Jata melengos. Baru beberapa hari menikah sudah kena omel. Bagaimana setelah dua puluh tahun nanti? Diliriknya Puput yang kini asyik makan sendiri. Bagus sekali, bukan, lidahnya terasa pahit dan Puput bisa makan dengan lahap? Mana keprihatinan seorang istri?

"Loh, ayamnya kok dianggurin? Ayo makan," kata Puput. Diletakkannya piring lalu meraih piring Jata.
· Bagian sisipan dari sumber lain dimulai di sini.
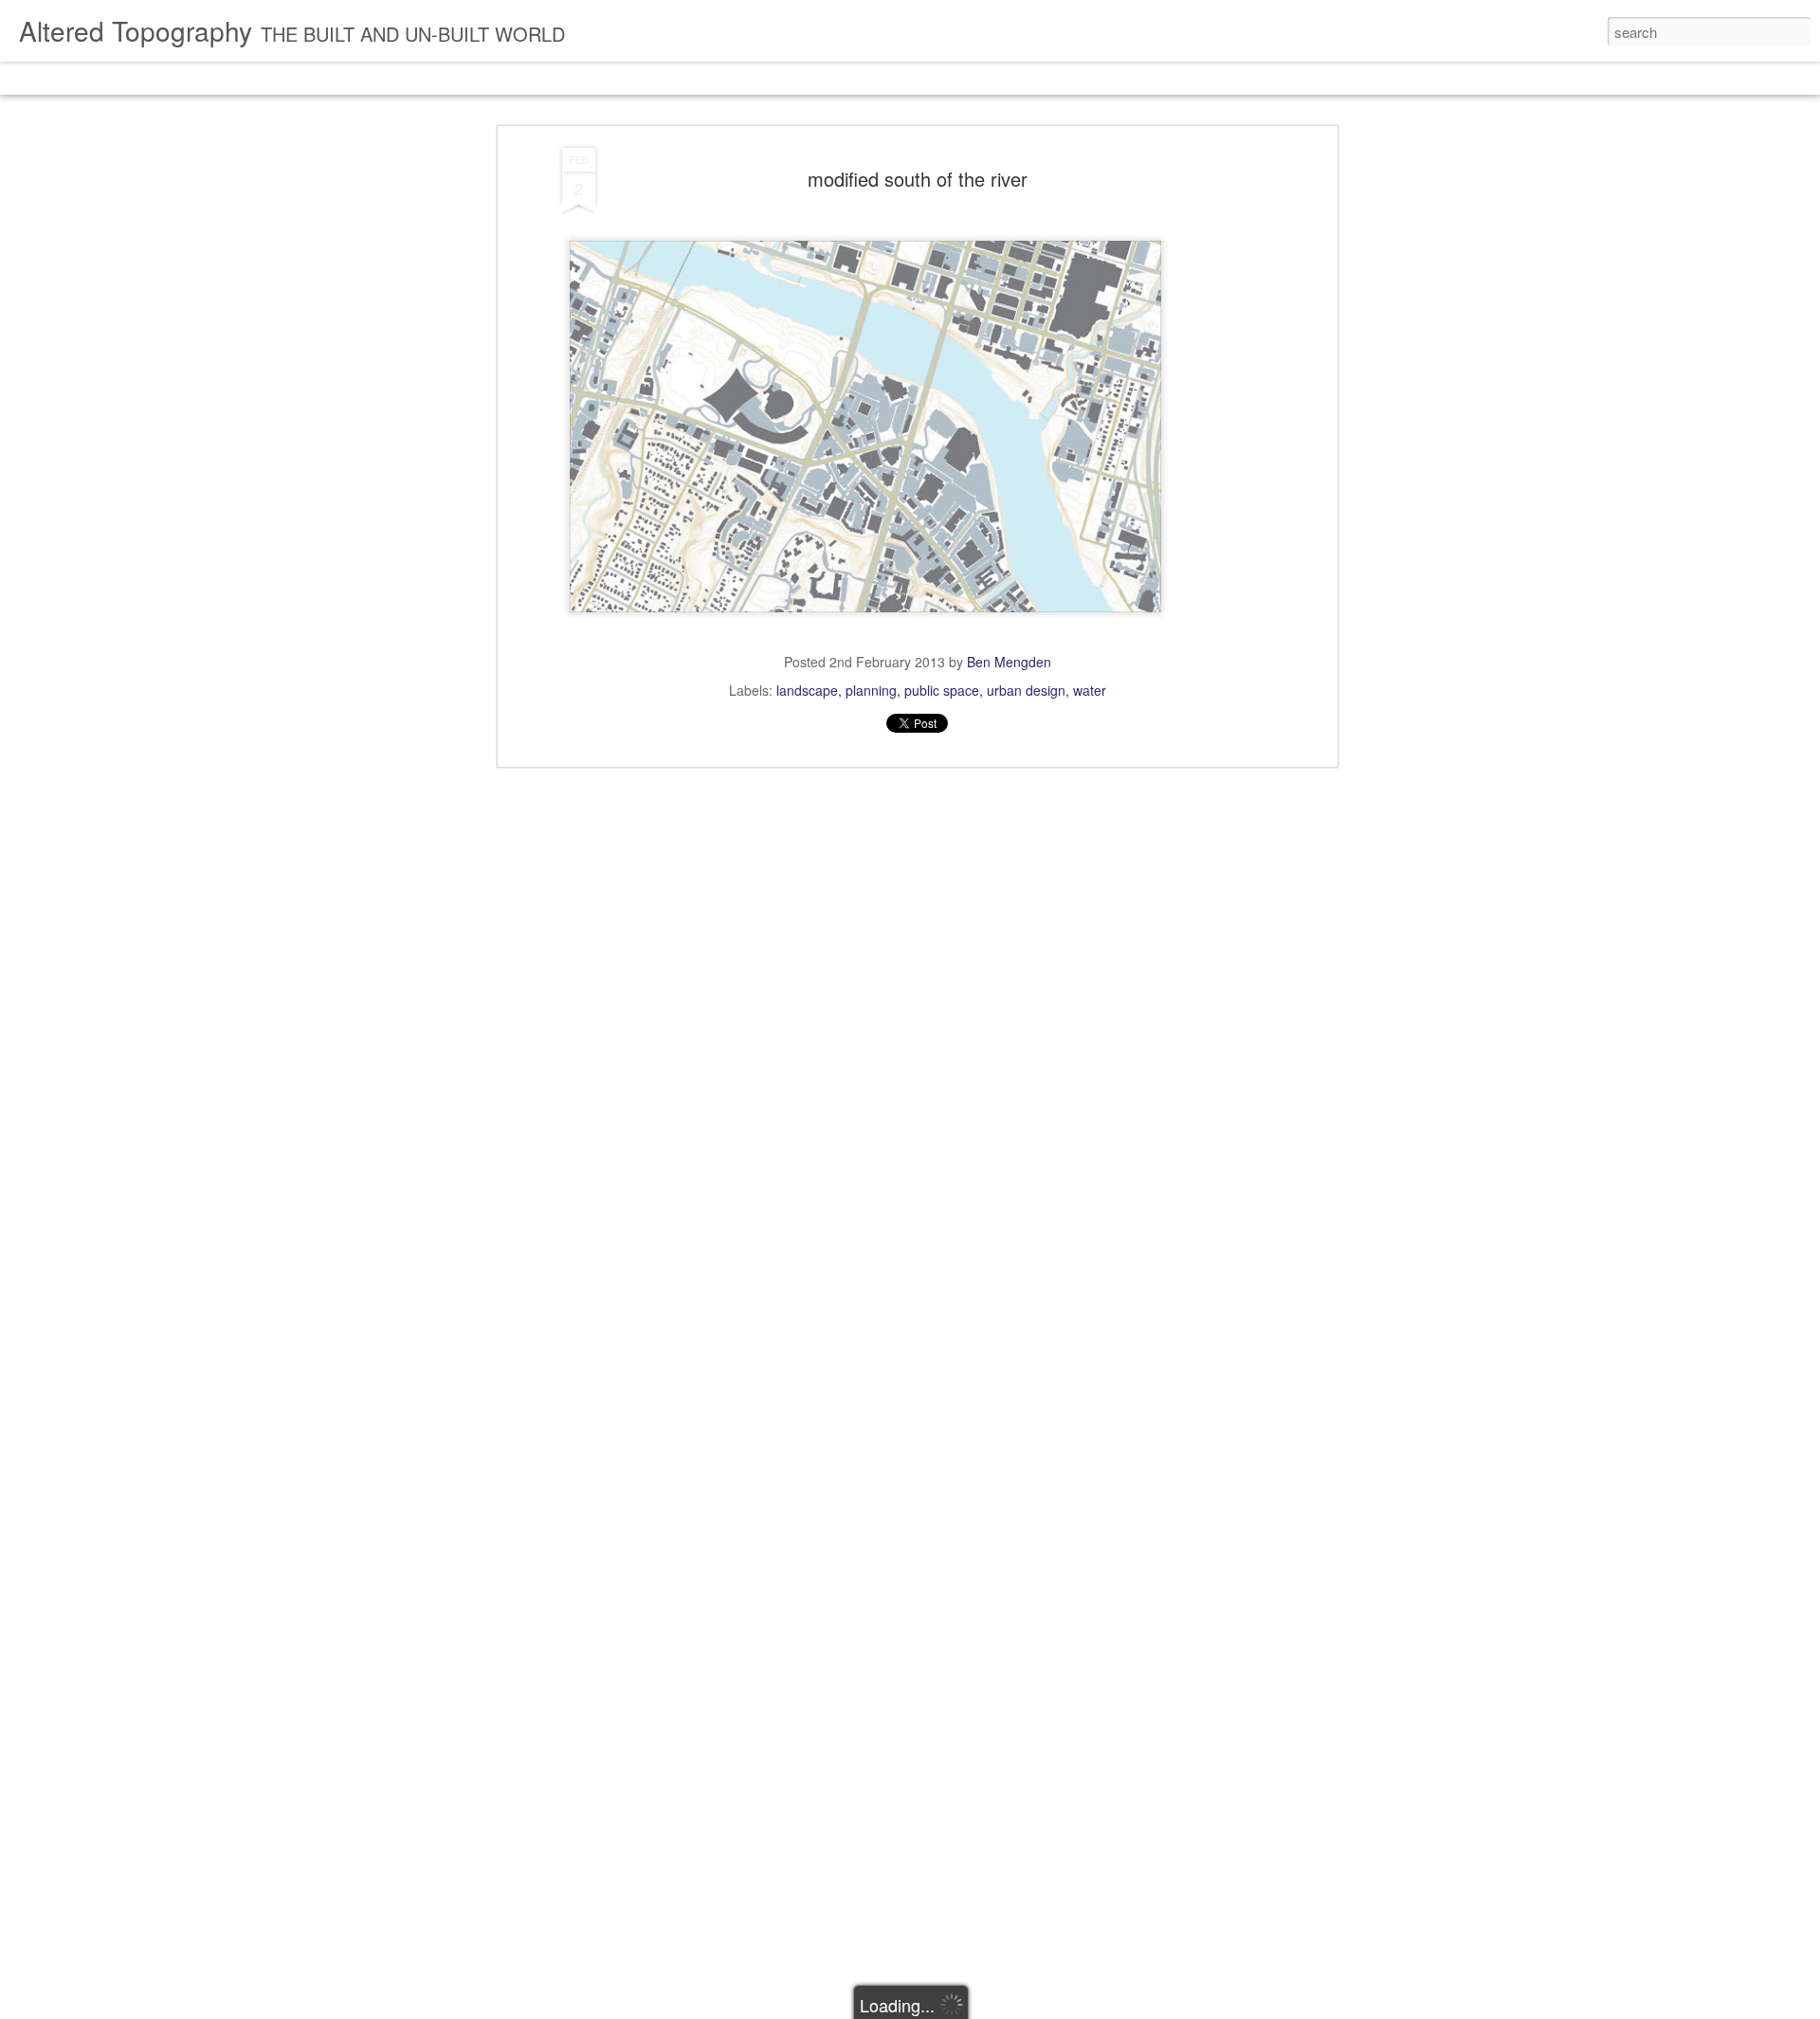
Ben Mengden (1009, 661)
"Nggak. Masih mual. Nanti aja."

"Aku suap ya?"

"Nggak!"

"Kakak ngambek?"

"Nggak!"

Puput nyengir. "Nggak pantes banget ngambek begitu, Kak. Badan besar, masa kelakuan kayak anak kecil."

Jata menoleh dengan mata nyalang. Puput segera melengos karena takut. Jata ternyata mengerikan kalau marah.

"Ya deh. Tapi ada syaratnya!"

Puput menoleh dan menemukan mata itu masih menatap tajam.

"Aku minta dicium dulu sebelum disuapin!" rajuk Jata.

Mau tak mau Puput beringsut ke samping suaminya dan memberikan kecupan ringan di pipi.

"Kok pipi? Bibir!"

Mata Puput melebar. "Bibir? Aku nanti ketularan penyakit Kakak!"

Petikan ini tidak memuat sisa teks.